Bisnis.com, JAKARTA - Pertumbuhan sektor properti ternyata dinilai masih cukup signifikan di tengah perlambatan ekonomi nasional.
Sunarsip, Ekonom The Indonesia Economic intelligence, mengatakan penerapan kebijakan uang ketat (tight money policy) oleh BI, dengan transmisi penaikan suku bunga acuan (BI Rate)yang memicu kenaikan suku bunga kredit perbankan, diarahkan untuk memperlemah aktifitas ekonomi.
Tujuan itu, lanjutnya, terbukti dengan pertumbuhan ekonomi yang hanya mencapai 5,2% pada kuartal I/2014.
Selain terutama diakibatkan oleh kebijakan sektoral berupa larangan ekspor, kondisi itu juga dipicu oleh penurunan pertumbuhan kredit perbankan.
Kendati begitu, dia menyatakan pertumbuhan sektor properti dan konstruksi relatif lebih netral.
"Kebijakan uang ketat terbukti berdampak. Tidak hanya bagi bagi sektor yang selama ini jadi tumpuan, tapi juga bagi yang secara kontribusi rendah.

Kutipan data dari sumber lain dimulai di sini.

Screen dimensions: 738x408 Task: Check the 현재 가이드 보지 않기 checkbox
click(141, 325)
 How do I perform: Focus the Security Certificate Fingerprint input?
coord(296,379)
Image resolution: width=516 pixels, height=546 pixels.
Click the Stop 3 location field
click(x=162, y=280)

Namun, yang masih tinggi itu, properti dan konstruksi masih tinggi, relatif lebih netral," katanya kepada Bisnis, Senin (19/5/2014).

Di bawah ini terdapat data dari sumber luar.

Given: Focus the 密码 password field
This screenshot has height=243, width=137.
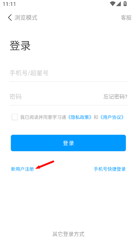Looking at the screenshot, I should point(54,97).
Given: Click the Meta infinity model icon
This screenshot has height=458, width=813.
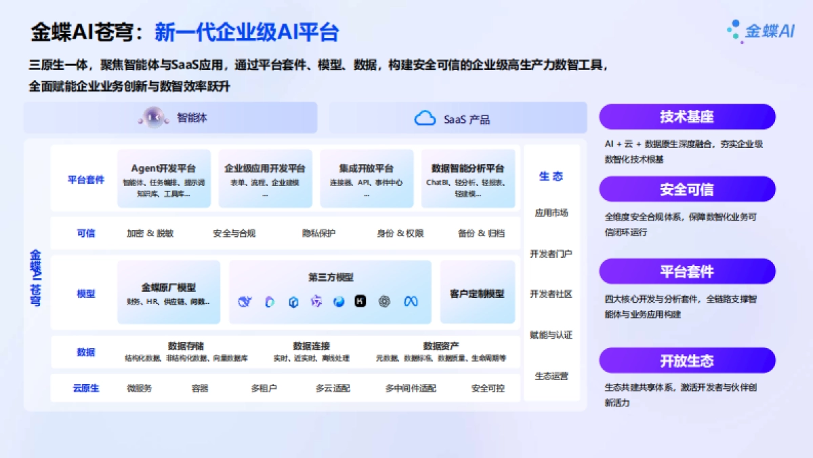Looking at the screenshot, I should click(411, 301).
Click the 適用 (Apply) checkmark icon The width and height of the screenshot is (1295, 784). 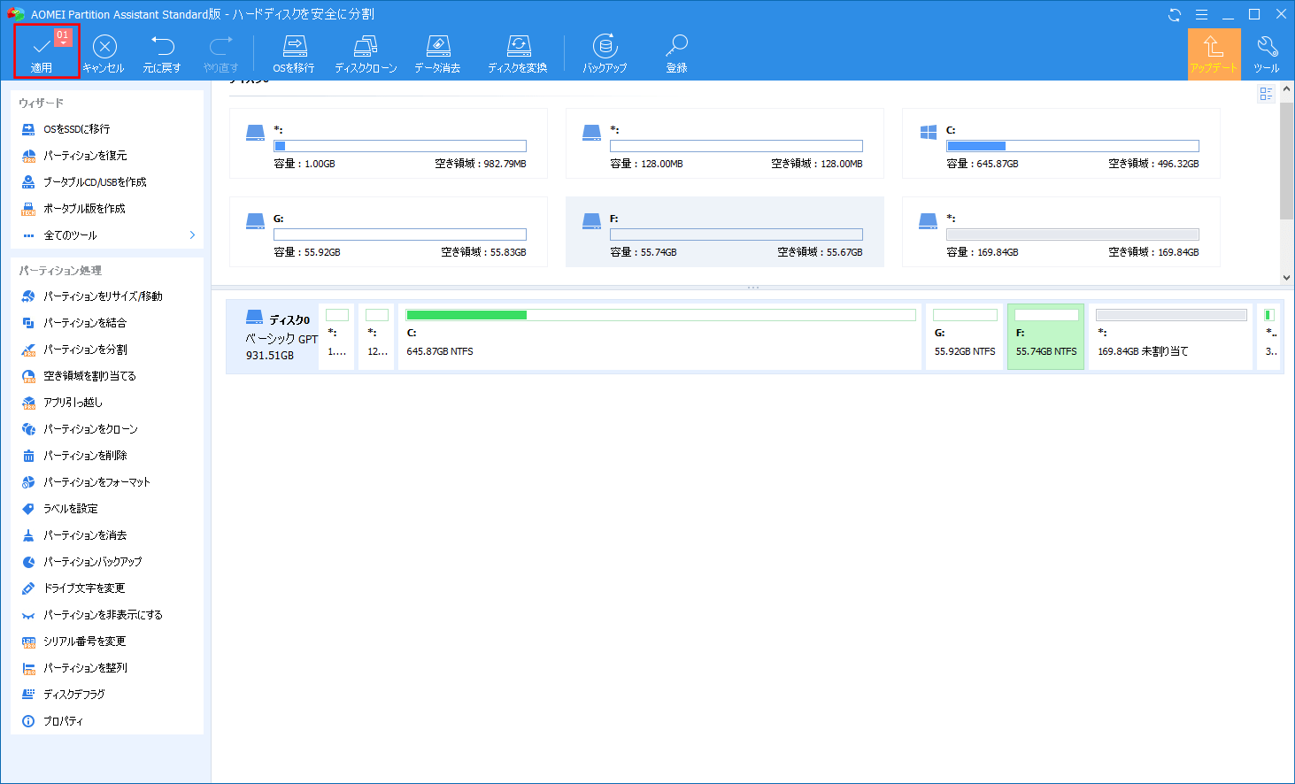point(42,47)
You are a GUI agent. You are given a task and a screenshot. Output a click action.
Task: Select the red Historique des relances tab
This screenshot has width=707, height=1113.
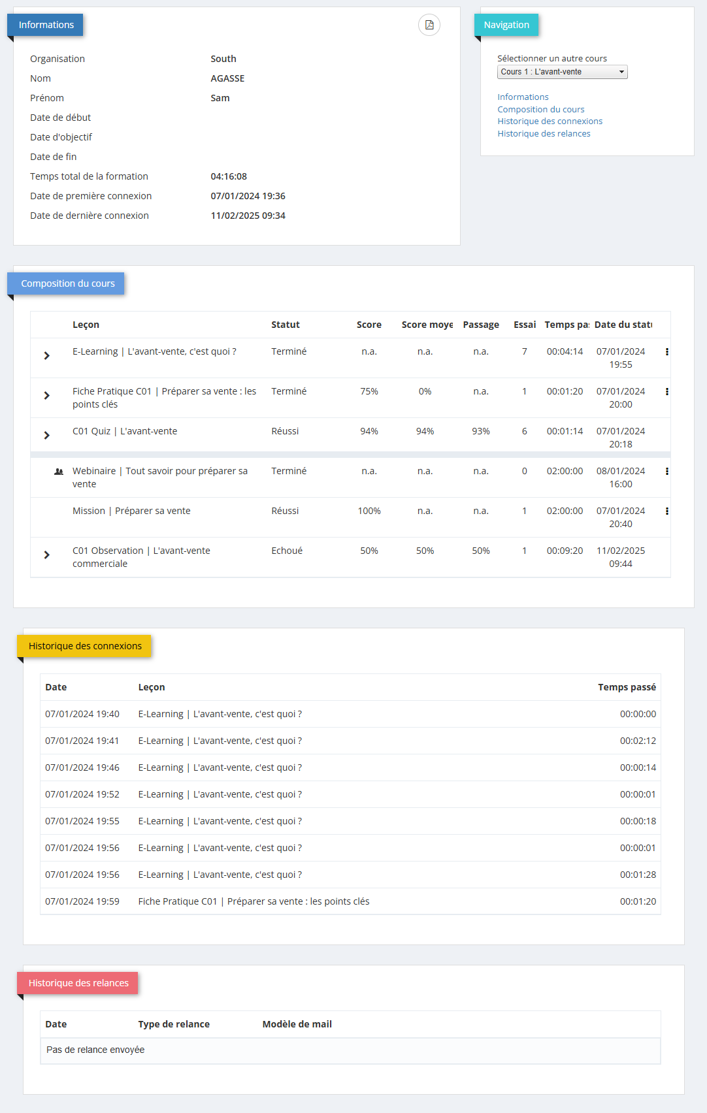coord(78,984)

Dia memperkirakan masih tingginya kinerja itu salah satunya dilatarbelakangi sumber dana sektor properti yang tidak banyak memanfaatkan fasilitas perbankan.
Menurutnya, sektor properti lebih banyak mengandalkan dana modal berbasis equity dan saham.

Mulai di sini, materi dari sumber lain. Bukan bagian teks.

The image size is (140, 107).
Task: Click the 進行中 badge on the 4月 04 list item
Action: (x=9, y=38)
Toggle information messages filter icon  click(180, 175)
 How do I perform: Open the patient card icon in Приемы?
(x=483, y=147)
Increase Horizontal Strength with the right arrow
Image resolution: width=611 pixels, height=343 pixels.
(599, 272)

Di samping itu, lanjut Sunarsip, kondisi itu juga dipicu oleh masih tingginya aksi spekulasi properti.
"Pelaku pasar masih berekspektasi yang terlalu tinggi soal kenaikan harga, seolah-olah kenaikan PBB [Pajak Bumi dan Bangunan] tidak ada pengaruhnya. Padahal tight money policy diarahkan untuk menurunkan minat pelaku pasar," imbuhnya.